- [GOAL]:
Turn every line of the records into a JSON list of strings, one string per line, skipping blank lines.

- [DATA TO USE]:

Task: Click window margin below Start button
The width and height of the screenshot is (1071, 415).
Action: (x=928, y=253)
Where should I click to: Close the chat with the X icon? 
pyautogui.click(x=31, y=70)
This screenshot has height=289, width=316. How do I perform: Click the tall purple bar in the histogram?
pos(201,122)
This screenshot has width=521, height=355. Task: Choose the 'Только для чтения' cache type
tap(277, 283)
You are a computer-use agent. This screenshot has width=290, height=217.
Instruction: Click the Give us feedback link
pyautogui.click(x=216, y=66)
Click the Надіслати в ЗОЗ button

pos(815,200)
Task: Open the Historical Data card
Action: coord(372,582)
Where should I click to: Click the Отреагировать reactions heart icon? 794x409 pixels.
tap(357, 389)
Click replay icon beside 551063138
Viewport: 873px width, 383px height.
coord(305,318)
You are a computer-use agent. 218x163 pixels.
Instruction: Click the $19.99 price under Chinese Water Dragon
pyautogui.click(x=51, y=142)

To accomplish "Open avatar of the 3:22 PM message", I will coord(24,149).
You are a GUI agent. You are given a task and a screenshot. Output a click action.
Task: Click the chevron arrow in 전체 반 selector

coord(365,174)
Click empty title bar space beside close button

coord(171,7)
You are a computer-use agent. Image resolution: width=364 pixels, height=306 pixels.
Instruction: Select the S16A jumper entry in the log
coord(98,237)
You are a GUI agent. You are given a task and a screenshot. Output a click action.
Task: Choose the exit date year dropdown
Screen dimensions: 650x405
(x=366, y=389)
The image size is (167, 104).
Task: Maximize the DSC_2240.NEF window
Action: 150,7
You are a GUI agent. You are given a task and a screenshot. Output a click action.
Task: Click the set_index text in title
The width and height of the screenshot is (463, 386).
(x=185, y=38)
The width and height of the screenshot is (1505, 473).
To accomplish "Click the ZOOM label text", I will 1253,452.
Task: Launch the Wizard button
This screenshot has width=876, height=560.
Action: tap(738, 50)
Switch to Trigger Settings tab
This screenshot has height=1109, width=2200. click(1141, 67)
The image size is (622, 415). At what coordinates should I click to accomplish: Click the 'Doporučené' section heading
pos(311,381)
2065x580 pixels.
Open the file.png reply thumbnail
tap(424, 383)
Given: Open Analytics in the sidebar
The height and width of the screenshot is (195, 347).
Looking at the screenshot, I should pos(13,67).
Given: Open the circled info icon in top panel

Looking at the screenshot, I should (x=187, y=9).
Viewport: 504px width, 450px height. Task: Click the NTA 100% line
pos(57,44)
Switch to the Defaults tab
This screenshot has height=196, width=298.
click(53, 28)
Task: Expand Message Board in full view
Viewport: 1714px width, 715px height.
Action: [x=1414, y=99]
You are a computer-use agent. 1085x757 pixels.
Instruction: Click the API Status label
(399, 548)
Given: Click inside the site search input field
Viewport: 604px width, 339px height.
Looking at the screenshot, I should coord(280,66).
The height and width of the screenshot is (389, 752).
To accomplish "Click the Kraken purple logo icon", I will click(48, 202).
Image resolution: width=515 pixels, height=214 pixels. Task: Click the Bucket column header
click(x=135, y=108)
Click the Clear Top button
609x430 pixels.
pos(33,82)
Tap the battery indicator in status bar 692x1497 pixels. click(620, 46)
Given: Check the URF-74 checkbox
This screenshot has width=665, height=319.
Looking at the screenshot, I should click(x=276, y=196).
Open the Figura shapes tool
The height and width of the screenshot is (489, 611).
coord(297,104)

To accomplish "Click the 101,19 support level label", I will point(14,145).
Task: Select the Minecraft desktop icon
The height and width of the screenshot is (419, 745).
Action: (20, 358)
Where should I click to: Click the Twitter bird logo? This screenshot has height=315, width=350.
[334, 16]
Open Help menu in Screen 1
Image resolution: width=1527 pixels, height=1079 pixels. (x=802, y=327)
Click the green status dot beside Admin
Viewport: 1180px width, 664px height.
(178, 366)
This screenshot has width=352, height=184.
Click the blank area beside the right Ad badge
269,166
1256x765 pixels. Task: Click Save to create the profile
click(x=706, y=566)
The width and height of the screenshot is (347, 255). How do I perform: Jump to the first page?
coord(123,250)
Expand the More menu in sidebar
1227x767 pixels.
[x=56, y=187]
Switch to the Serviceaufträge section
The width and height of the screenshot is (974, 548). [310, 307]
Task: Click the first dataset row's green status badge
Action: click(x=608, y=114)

- [IN RESPONSE]:
[
  "Task: Click window margin below Start button",
  "The width and height of the screenshot is (1071, 415).",
  "Action: (x=928, y=253)",
  "Where should I click to: Close the chat with the X icon? ",
  "pyautogui.click(x=31, y=70)",
  "This screenshot has height=289, width=316. How do I perform: Click the tall purple bar in the histogram?",
  "pos(201,122)",
  "This screenshot has width=521, height=355. Task: Choose the 'Только для чтения' cache type",
  "tap(277, 283)",
  "You are a computer-use agent. This screenshot has width=290, height=217.",
  "Instruction: Click the Give us feedback link",
  "pyautogui.click(x=216, y=66)",
  "Click the Надіслати в ЗОЗ button",
  "pos(815,200)",
  "Task: Open the Historical Data card",
  "Action: coord(372,582)",
  "Where should I click to: Click the Отреагировать reactions heart icon? 794x409 pixels.",
  "tap(357, 389)",
  "Click replay icon beside 551063138",
  "Viewport: 873px width, 383px height.",
  "coord(305,318)",
  "You are a computer-use agent. 218x163 pixels.",
  "Instruction: Click the $19.99 price under Chinese Water Dragon",
  "pyautogui.click(x=51, y=142)",
  "To accomplish \"Open avatar of the 3:22 PM message\", I will coord(24,149).",
  "You are a GUI agent. You are given a task and a screenshot. Output a click action.",
  "Task: Click the chevron arrow in 전체 반 selector",
  "coord(365,174)",
  "Click empty title bar space beside close button",
  "coord(171,7)",
  "You are a computer-use agent. Image resolution: width=364 pixels, height=306 pixels.",
  "Instruction: Select the S16A jumper entry in the log",
  "coord(98,237)",
  "You are a GUI agent. You are given a task and a screenshot. Output a click action.",
  "Task: Choose the exit date year dropdown",
  "Screen dimensions: 650x405",
  "(x=366, y=389)",
  "The image size is (167, 104).",
  "Task: Maximize the DSC_2240.NEF window",
  "Action: 150,7",
  "You are a GUI agent. You are given a task and a screenshot. Output a click action.",
  "Task: Click the set_index text in title",
  "The width and height of the screenshot is (463, 386).",
  "(x=185, y=38)",
  "The width and height of the screenshot is (1505, 473).",
  "To accomplish \"Click the ZOOM label text\", I will 1253,452.",
  "Task: Launch the Wizard button",
  "This screenshot has width=876, height=560.",
  "Action: tap(738, 50)",
  "Switch to Trigger Settings tab",
  "This screenshot has height=1109, width=2200. click(1141, 67)",
  "The image size is (622, 415). At what coordinates should I click to accomplish: Click the 'Doporučené' section heading",
  "pos(311,381)",
  "2065x580 pixels.",
  "Open the file.png reply thumbnail",
  "tap(424, 383)",
  "Given: Open Analytics in the sidebar",
  "The height and width of the screenshot is (195, 347).",
  "Looking at the screenshot, I should pos(13,67).",
  "Given: Open the circled info icon in top panel",
  "Looking at the screenshot, I should (x=187, y=9).",
  "Viewport: 504px width, 450px height. Task: Click the NTA 100% line",
  "pos(57,44)",
  "Switch to the Defaults tab",
  "This screenshot has height=196, width=298.",
  "click(53, 28)",
  "Task: Expand Message Board in full view",
  "Viewport: 1714px width, 715px height.",
  "Action: [x=1414, y=99]",
  "You are a computer-use agent. 1085x757 pixels.",
  "Instruction: Click the API Status label",
  "(399, 548)",
  "Given: Click inside the site search input field",
  "Viewport: 604px width, 339px height.",
  "Looking at the screenshot, I should coord(280,66).",
  "The height and width of the screenshot is (389, 752).",
  "To accomplish \"Click the Kraken purple logo icon\", I will click(48, 202).",
  "Image resolution: width=515 pixels, height=214 pixels. Task: Click the Bucket column header",
  "click(x=135, y=108)",
  "Click the Clear Top button",
  "609x430 pixels.",
  "pos(33,82)",
  "Tap the battery indicator in status bar 692x1497 pixels. click(620, 46)",
  "Given: Check the URF-74 checkbox",
  "This screenshot has width=665, height=319.",
  "Looking at the screenshot, I should click(x=276, y=196).",
  "Open the Figura shapes tool",
  "The height and width of the screenshot is (489, 611).",
  "coord(297,104)",
  "To accomplish \"Click the 101,19 support level label\", I will point(14,145).",
  "Task: Select the Minecraft desktop icon",
  "The height and width of the screenshot is (419, 745).",
  "Action: (20, 358)",
  "Where should I click to: Click the Twitter bird logo? This screenshot has height=315, width=350.",
  "[334, 16]",
  "Open Help menu in Screen 1",
  "Image resolution: width=1527 pixels, height=1079 pixels. (x=802, y=327)",
  "Click the green status dot beside Admin",
  "Viewport: 1180px width, 664px height.",
  "(178, 366)",
  "This screenshot has width=352, height=184.",
  "Click the blank area beside the right Ad badge",
  "269,166",
  "1256x765 pixels. Task: Click Save to create the profile",
  "click(x=706, y=566)",
  "The width and height of the screenshot is (347, 255). How do I perform: Jump to the first page?",
  "coord(123,250)",
  "Expand the More menu in sidebar",
  "1227x767 pixels.",
  "[x=56, y=187]",
  "Switch to the Serviceaufträge section",
  "The width and height of the screenshot is (974, 548). [310, 307]",
  "Task: Click the first dataset row's green status badge",
  "Action: click(x=608, y=114)"
]